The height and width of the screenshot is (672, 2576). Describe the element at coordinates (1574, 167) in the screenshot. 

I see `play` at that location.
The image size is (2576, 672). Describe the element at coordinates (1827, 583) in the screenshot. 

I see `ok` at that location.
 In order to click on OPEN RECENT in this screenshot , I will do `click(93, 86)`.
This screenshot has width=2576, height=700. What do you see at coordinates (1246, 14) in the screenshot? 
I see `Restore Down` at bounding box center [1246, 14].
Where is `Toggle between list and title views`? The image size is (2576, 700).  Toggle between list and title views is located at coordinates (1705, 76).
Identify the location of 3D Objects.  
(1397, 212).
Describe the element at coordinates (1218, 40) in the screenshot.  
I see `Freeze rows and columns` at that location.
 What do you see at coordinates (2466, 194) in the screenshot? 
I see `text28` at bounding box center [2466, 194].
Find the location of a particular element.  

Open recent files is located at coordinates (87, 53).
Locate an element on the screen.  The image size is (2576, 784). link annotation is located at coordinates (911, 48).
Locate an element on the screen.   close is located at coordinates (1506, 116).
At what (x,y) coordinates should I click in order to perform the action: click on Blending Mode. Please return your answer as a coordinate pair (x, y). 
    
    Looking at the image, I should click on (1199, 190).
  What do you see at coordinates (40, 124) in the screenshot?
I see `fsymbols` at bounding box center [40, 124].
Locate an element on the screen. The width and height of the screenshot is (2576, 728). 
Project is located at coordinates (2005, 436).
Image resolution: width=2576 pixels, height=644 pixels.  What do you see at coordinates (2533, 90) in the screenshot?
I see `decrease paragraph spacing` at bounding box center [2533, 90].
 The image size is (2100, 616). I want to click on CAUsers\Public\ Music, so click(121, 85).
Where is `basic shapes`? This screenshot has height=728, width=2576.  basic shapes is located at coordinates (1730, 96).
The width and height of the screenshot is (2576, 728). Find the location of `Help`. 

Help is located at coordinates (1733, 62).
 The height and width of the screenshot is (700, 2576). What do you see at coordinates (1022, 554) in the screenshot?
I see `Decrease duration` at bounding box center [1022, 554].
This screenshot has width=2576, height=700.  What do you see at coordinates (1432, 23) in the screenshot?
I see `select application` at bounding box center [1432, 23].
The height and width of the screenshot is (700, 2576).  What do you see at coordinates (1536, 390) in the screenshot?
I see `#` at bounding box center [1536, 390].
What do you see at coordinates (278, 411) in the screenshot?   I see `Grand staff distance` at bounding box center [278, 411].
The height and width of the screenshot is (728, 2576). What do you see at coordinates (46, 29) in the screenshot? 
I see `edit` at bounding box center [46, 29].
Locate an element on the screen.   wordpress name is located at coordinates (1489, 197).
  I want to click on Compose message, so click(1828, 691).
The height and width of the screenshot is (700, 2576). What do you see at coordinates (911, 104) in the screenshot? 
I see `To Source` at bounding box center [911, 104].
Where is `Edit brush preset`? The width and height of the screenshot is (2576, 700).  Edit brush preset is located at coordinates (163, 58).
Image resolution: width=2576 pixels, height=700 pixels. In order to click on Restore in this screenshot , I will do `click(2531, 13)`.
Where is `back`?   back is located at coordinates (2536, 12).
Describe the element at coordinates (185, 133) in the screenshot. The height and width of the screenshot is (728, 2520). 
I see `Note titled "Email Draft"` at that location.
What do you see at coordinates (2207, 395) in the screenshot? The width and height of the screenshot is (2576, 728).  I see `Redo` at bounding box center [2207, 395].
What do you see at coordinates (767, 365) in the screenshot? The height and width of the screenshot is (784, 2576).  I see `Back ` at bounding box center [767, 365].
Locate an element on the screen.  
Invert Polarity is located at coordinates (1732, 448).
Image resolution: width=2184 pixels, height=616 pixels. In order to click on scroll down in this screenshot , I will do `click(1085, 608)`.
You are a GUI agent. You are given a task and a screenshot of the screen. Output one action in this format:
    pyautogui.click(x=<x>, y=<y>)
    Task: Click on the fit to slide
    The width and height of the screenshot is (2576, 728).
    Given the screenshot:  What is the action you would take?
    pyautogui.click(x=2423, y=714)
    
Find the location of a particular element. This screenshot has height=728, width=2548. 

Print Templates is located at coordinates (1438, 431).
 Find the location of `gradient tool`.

######

*Work to be completed:* Render every line of the records above as a numbered list, leaving out the blank lines.

*Full answer:*
1. The height and width of the screenshot is (672, 2576). Describe the element at coordinates (1574, 167) in the screenshot. 
2. I see `play` at that location.
3. The image size is (2576, 672). Describe the element at coordinates (1827, 583) in the screenshot. 
4. I see `ok` at that location.
5.  In order to click on OPEN RECENT in this screenshot , I will do `click(93, 86)`.
6. This screenshot has width=2576, height=700. What do you see at coordinates (1246, 14) in the screenshot? 
7. I see `Restore Down` at bounding box center [1246, 14].
8. Where is `Toggle between list and title views`? The image size is (2576, 700).  Toggle between list and title views is located at coordinates (1705, 76).
9. Identify the location of 3D Objects.  
10. (1397, 212).
11. Describe the element at coordinates (1218, 40) in the screenshot.  
12. I see `Freeze rows and columns` at that location.
13.  What do you see at coordinates (2466, 194) in the screenshot? 
14. I see `text28` at bounding box center [2466, 194].
15. Find the location of a particular element.  
16. Open recent files is located at coordinates (87, 53).
17. Locate an element on the screen.  The image size is (2576, 784). link annotation is located at coordinates (911, 48).
18. Locate an element on the screen.   close is located at coordinates (1506, 116).
19. At what (x,y) coordinates should I click in order to perform the action: click on Blending Mode. Please return your answer as a coordinate pair (x, y). 
20.     Looking at the image, I should click on (1199, 190).
21.   What do you see at coordinates (40, 124) in the screenshot?
22. I see `fsymbols` at bounding box center [40, 124].
23. Locate an element on the screen. The width and height of the screenshot is (2576, 728). 
24. Project is located at coordinates (2005, 436).
25. Image resolution: width=2576 pixels, height=644 pixels.  What do you see at coordinates (2533, 90) in the screenshot?
26. I see `decrease paragraph spacing` at bounding box center [2533, 90].
27.  The image size is (2100, 616). I want to click on CAUsers\Public\ Music, so click(121, 85).
28. Where is `basic shapes`? This screenshot has height=728, width=2576.  basic shapes is located at coordinates (1730, 96).
29. The width and height of the screenshot is (2576, 728). Find the location of `Help`. 
30. Help is located at coordinates (1733, 62).
31.  The height and width of the screenshot is (700, 2576). What do you see at coordinates (1022, 554) in the screenshot?
32. I see `Decrease duration` at bounding box center [1022, 554].
33. This screenshot has width=2576, height=700.  What do you see at coordinates (1432, 23) in the screenshot?
34. I see `select application` at bounding box center [1432, 23].
35. The height and width of the screenshot is (700, 2576).  What do you see at coordinates (1536, 390) in the screenshot?
36. I see `#` at bounding box center [1536, 390].
37. What do you see at coordinates (278, 411) in the screenshot?   I see `Grand staff distance` at bounding box center [278, 411].
38. The height and width of the screenshot is (728, 2576). What do you see at coordinates (46, 29) in the screenshot? 
39. I see `edit` at bounding box center [46, 29].
40. Locate an element on the screen.   wordpress name is located at coordinates (1489, 197).
41.   I want to click on Compose message, so click(1828, 691).
42. The height and width of the screenshot is (700, 2576). What do you see at coordinates (911, 104) in the screenshot? 
43. I see `To Source` at bounding box center [911, 104].
44. Where is `Edit brush preset`? The width and height of the screenshot is (2576, 700).  Edit brush preset is located at coordinates (163, 58).
45. Image resolution: width=2576 pixels, height=700 pixels. In order to click on Restore in this screenshot , I will do `click(2531, 13)`.
46. Where is `back`?   back is located at coordinates (2536, 12).
47. Describe the element at coordinates (185, 133) in the screenshot. The height and width of the screenshot is (728, 2520). 
48. I see `Note titled "Email Draft"` at that location.
49. What do you see at coordinates (2207, 395) in the screenshot? The width and height of the screenshot is (2576, 728).  I see `Redo` at bounding box center [2207, 395].
50. What do you see at coordinates (767, 365) in the screenshot? The height and width of the screenshot is (784, 2576).  I see `Back ` at bounding box center [767, 365].
51. Locate an element on the screen.  
52. Invert Polarity is located at coordinates (1732, 448).
53. Image resolution: width=2184 pixels, height=616 pixels. In order to click on scroll down in this screenshot , I will do `click(1085, 608)`.
54. You are a GUI agent. You are given a task and a screenshot of the screen. Output one action in this format:
55.     pyautogui.click(x=<x>, y=<y>)
56.     Task: Click on the fit to slide
57.     The width and height of the screenshot is (2576, 728).
58.     Given the screenshot:  What is the action you would take?
59.     pyautogui.click(x=2423, y=714)
60. Find the location of a particular element. This screenshot has height=728, width=2548. 
61. Print Templates is located at coordinates (1438, 431).
62.  Find the location of `gradient tool`.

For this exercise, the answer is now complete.